* PAGE
Chaim Y. Botwinick

On Becoming an Effective Day School Board: Its All About Leadership


Creating a Path for Board Growth, Leadership and Development


Last year, I was invited to a full-day board retreat, sponsored by a medium sized Jewish day school. The purpose of the retreat was to encourage the board to take stock and reflect upon the manner in which it governs its school, their past accomplishments as well as to engage in a candid and frank conversation regarding their purpose and future direction. Ultimately, the goal was to create a strategic planning framework for the creation of a high impact board action plan.

My role as consultant was to help the board design and frame the conversation, facilitate the process, create an environment conducive for sharing and reflection; and ensure a meaningful and valuable deliberative process and retreat outcome.

Of  the eighteen board members who were in attendance at the retreat (out of a total of twenty-two), I was  familiar with the vice-chair of the board and one other member of the board. This lack of personal or professional familiarity with those in attendance, made it easier for me to facilitate the retreat deliberations. As they say, familiarity breeds contempt. I was therefore coming to the table completely unbiased as to who was siting around the table, their backgrounds, influence, affiliations and/or involvement on the board or the school. From my perspective, it was an even playing field.

* ITEMS
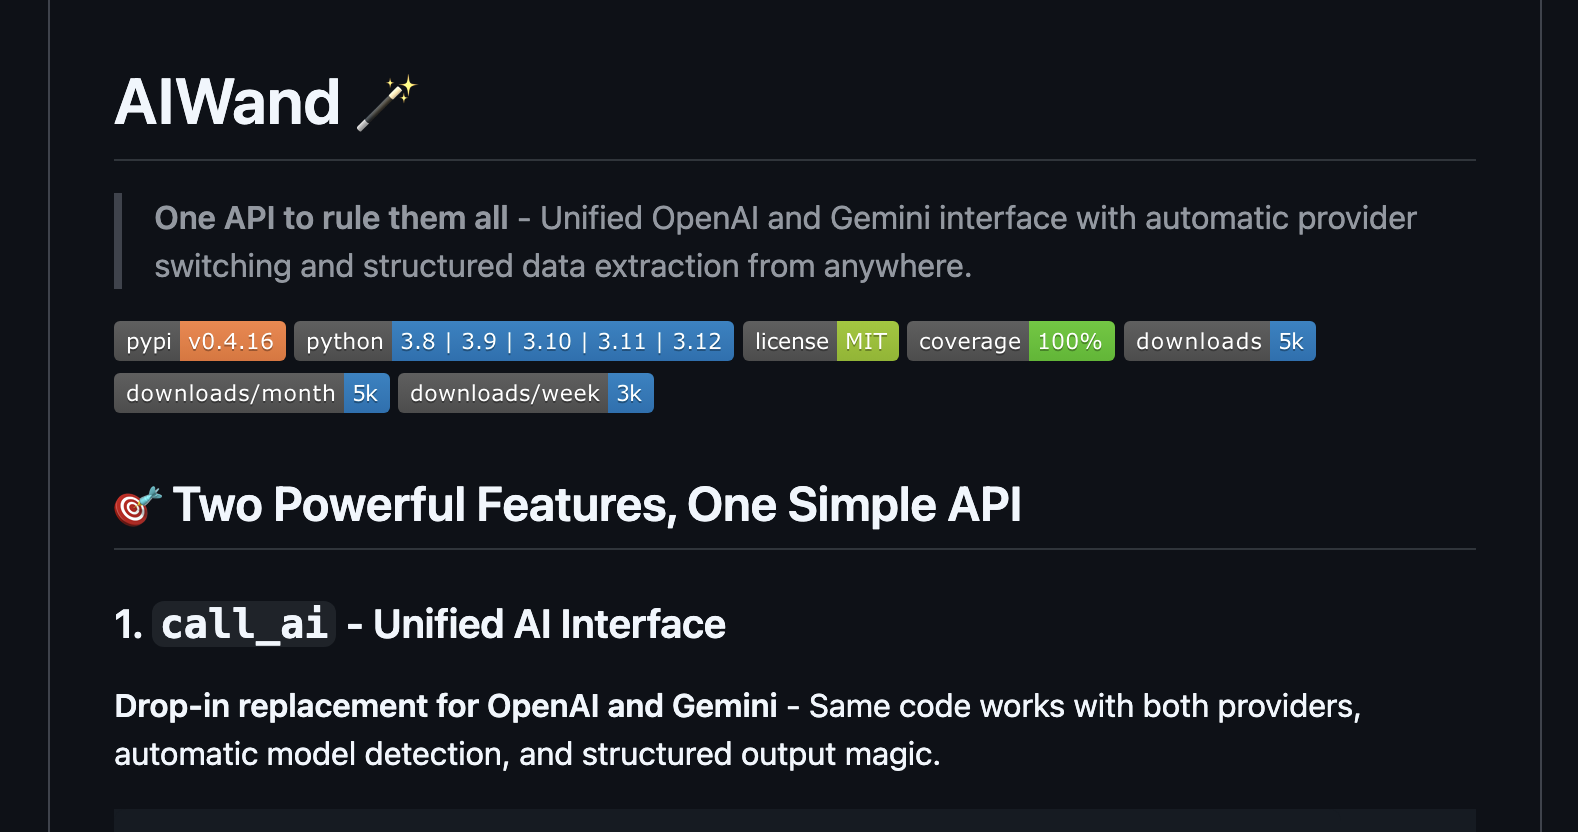This screenshot has width=1578, height=832.
Task: Click the downloads/month 5k badge
Action: [251, 393]

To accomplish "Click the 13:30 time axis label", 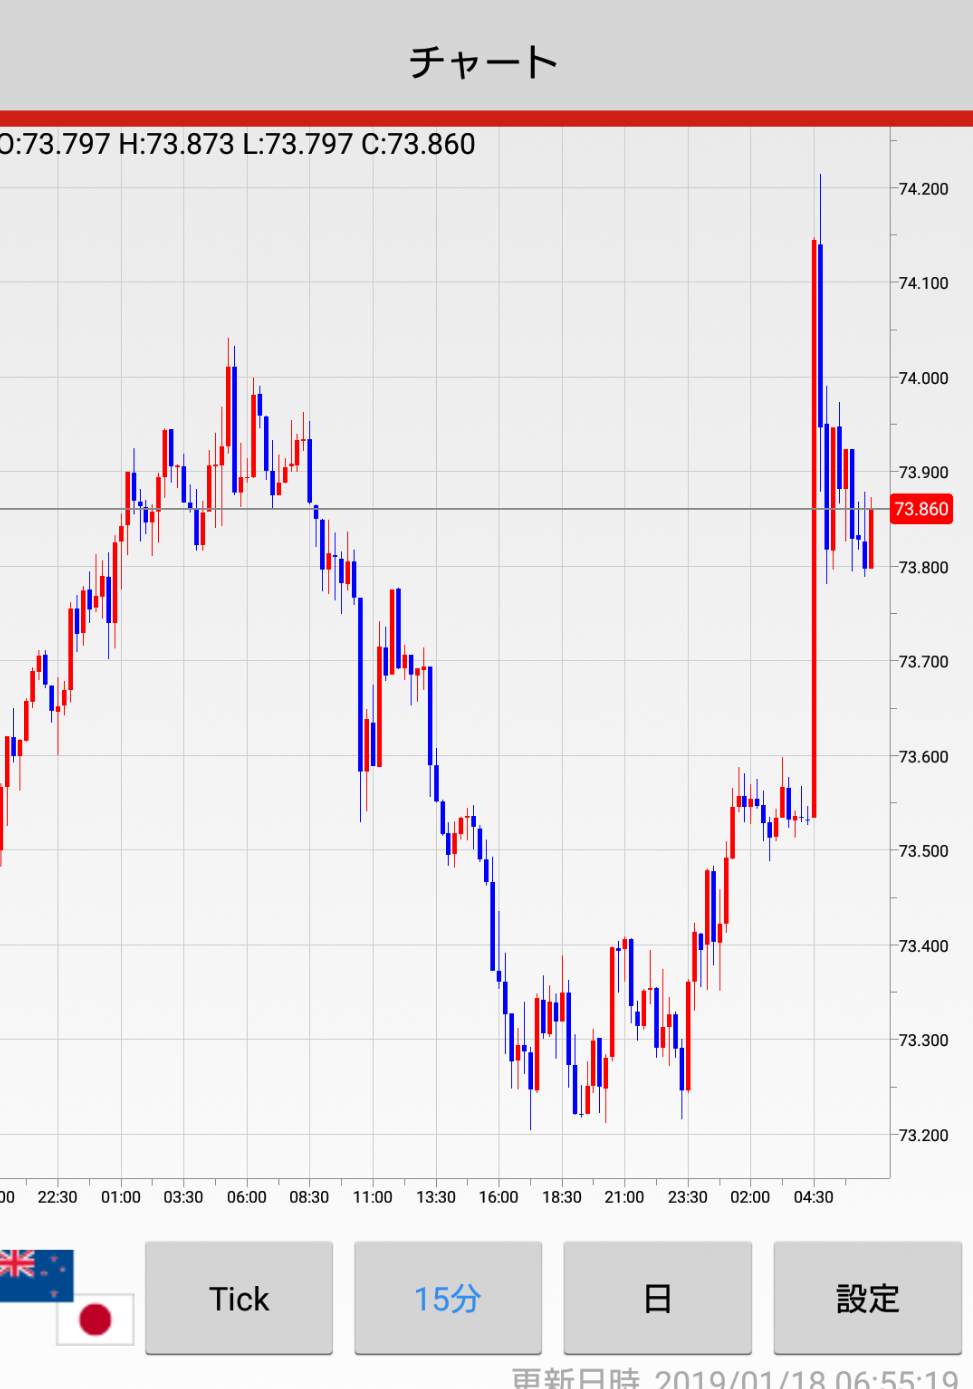I will (435, 1197).
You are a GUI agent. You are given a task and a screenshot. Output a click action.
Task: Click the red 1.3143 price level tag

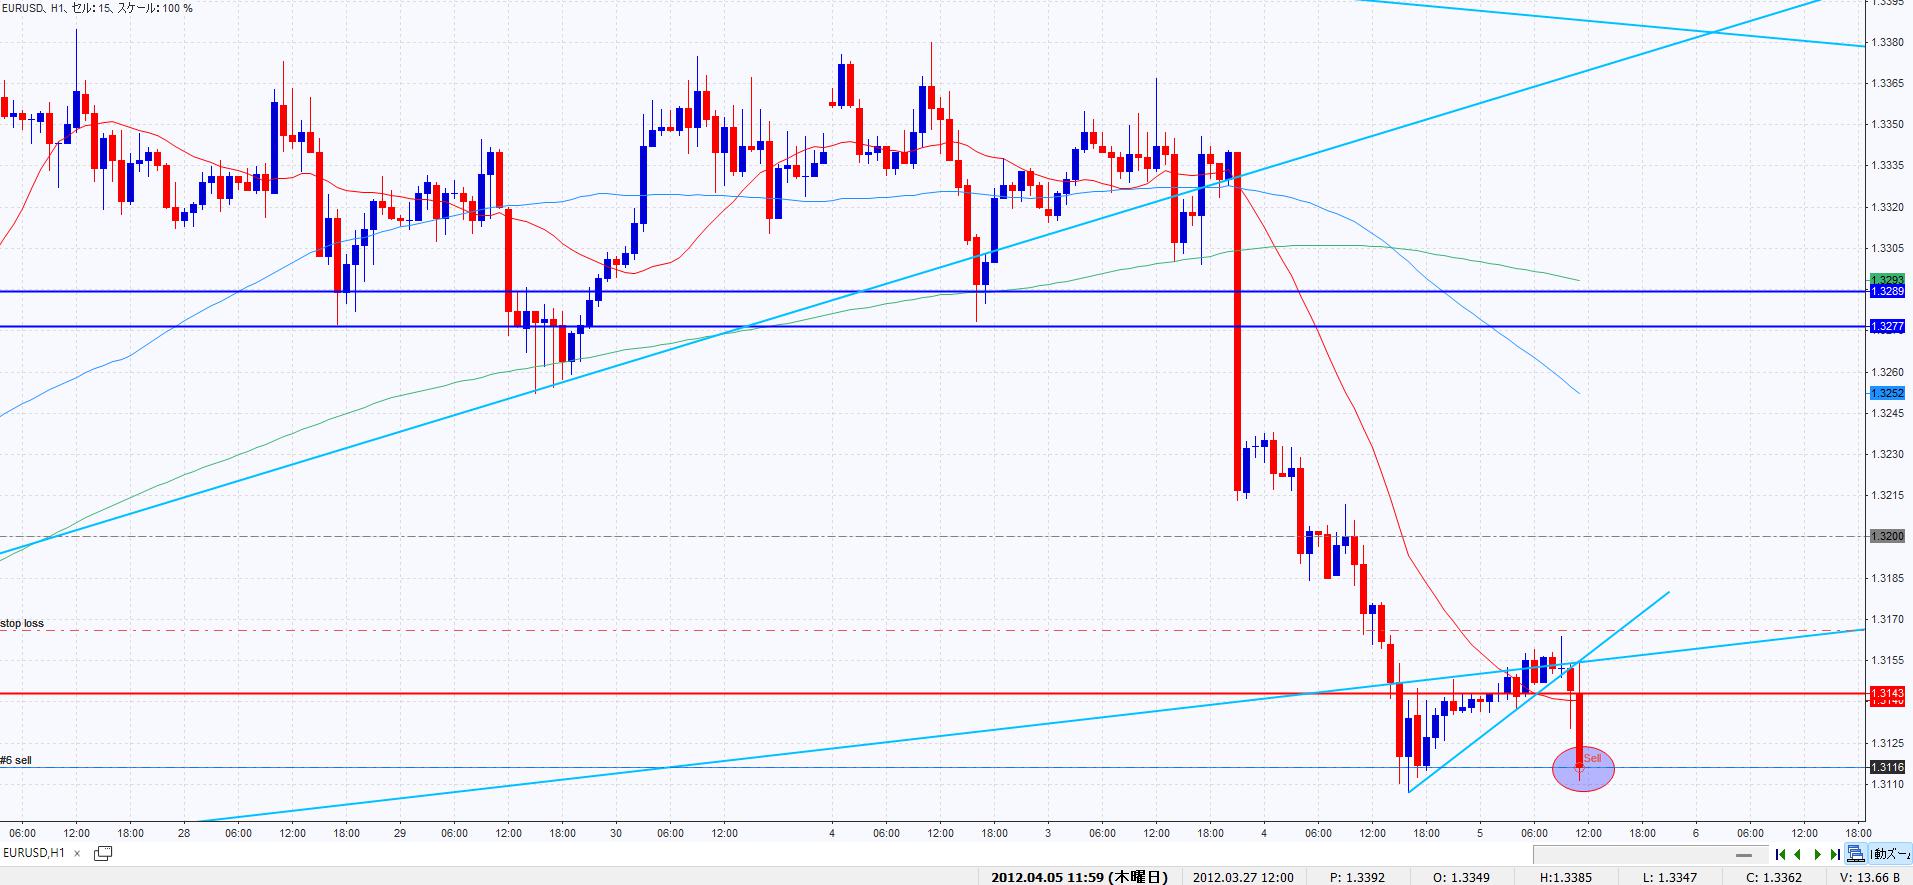[1887, 693]
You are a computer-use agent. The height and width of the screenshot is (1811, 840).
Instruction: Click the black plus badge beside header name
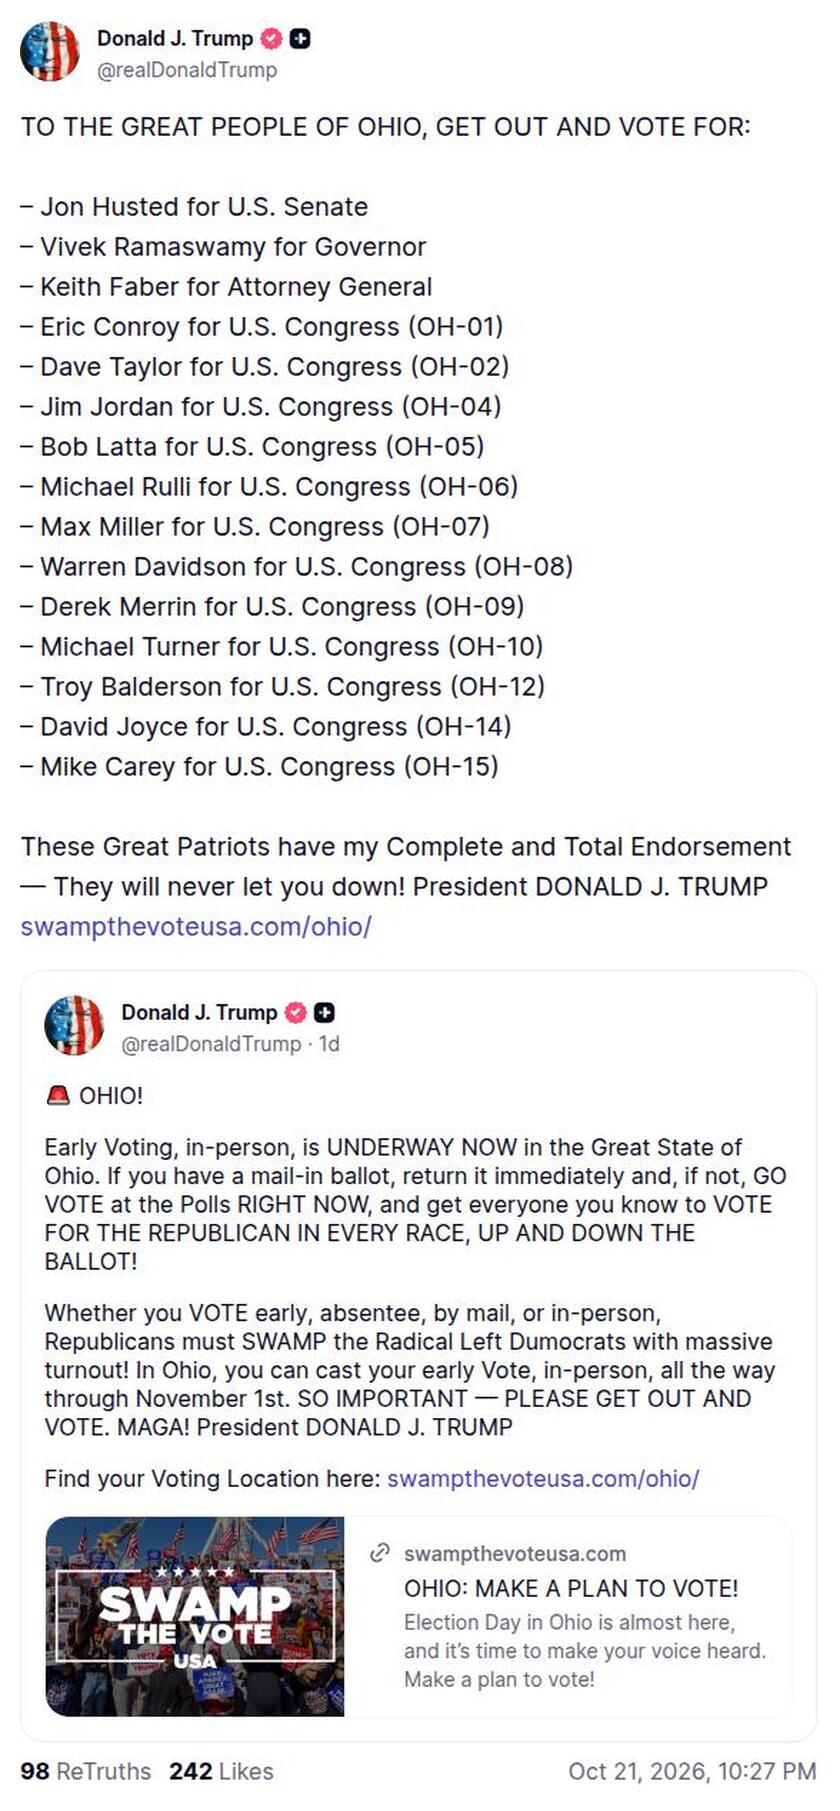tap(300, 39)
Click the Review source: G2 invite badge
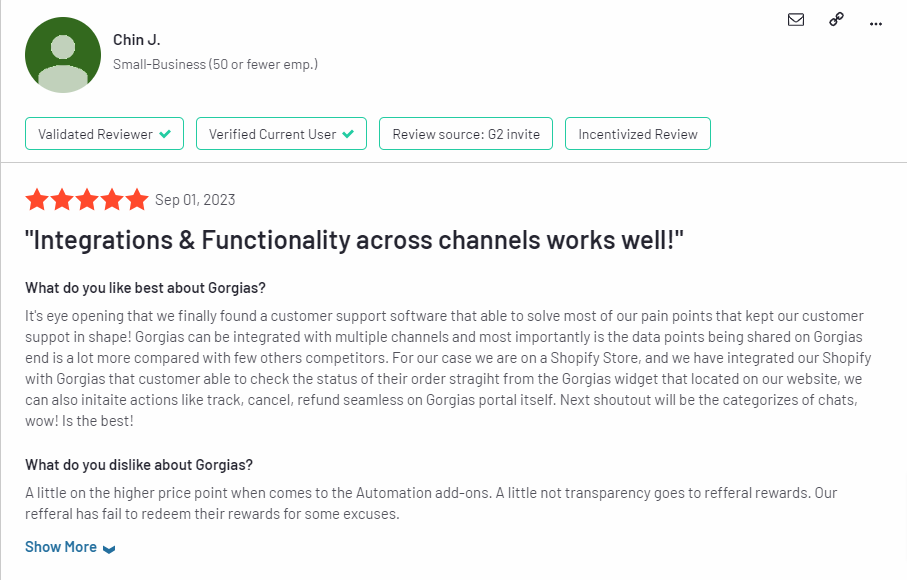The image size is (907, 580). [466, 134]
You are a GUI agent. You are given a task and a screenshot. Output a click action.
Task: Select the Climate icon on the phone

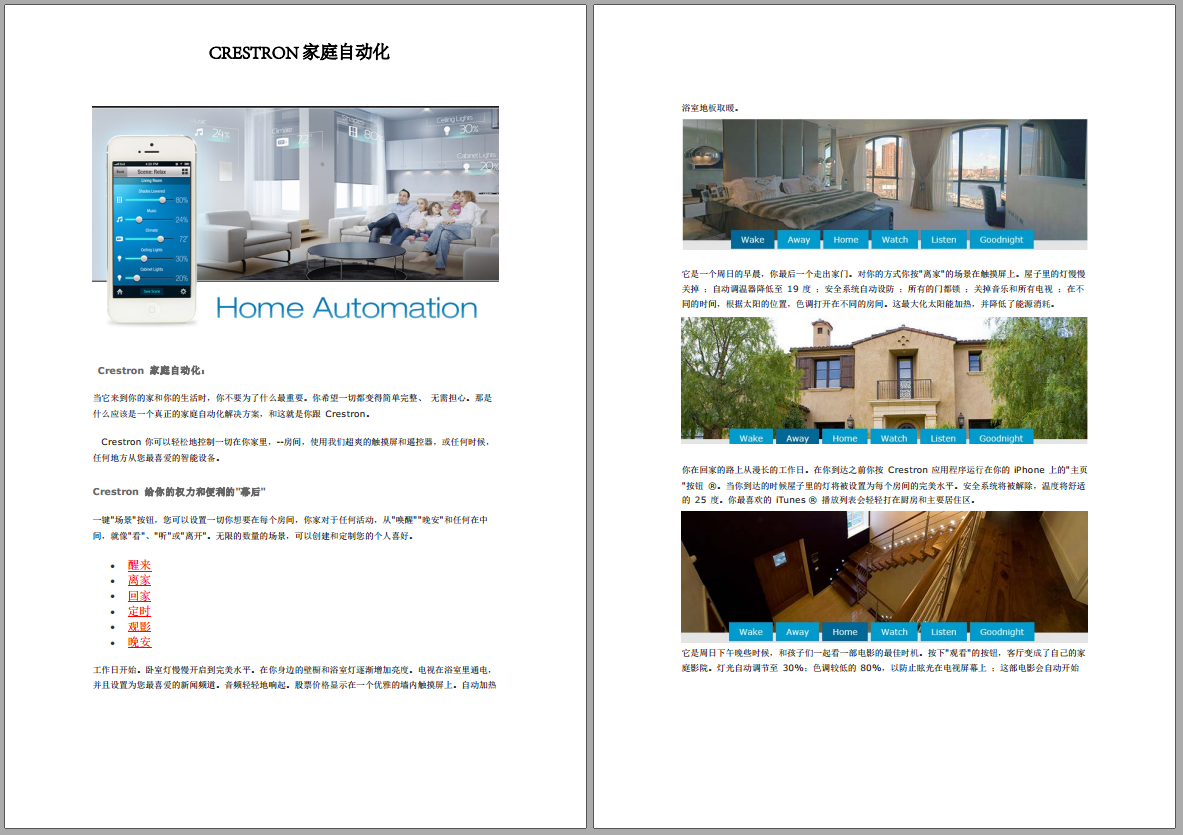(120, 239)
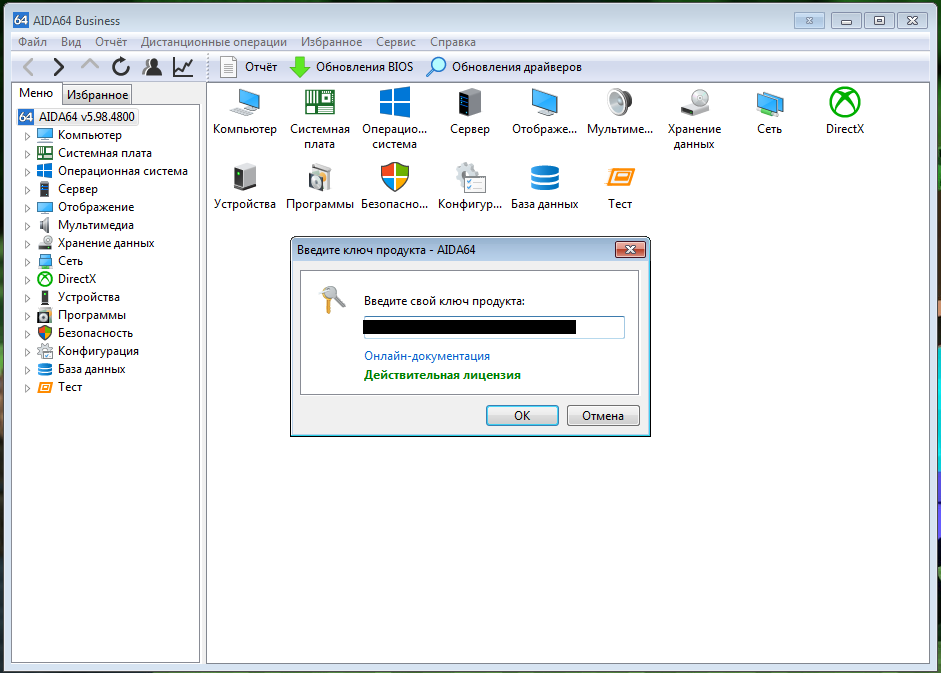Expand the Сеть tree node arrow
The height and width of the screenshot is (673, 941).
click(x=27, y=262)
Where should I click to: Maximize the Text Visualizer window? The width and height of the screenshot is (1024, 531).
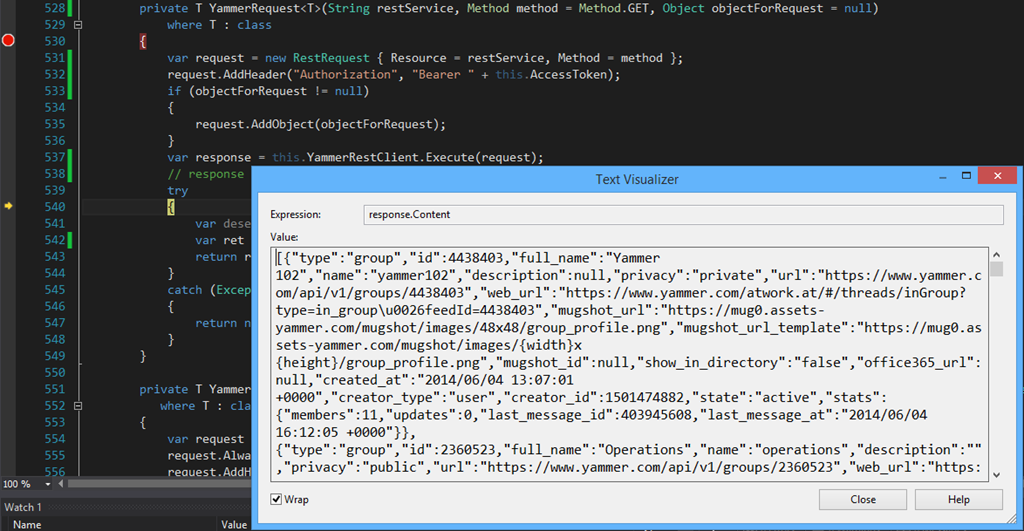click(964, 177)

* AIM
Answer these questions from the board retreat text above:
(a) How many board members attended the retreat, and how many are on the board in total?
(b) What was the ultimate goal of the retreat?
(c) Which board officer did the consultant already know?

* FULL SOLUTION
(a) Eighteen attended, out of twenty-two.
(b) To create a strategic planning framework for the creation of a high impact board action plan.
(c) The vice-chair of the board.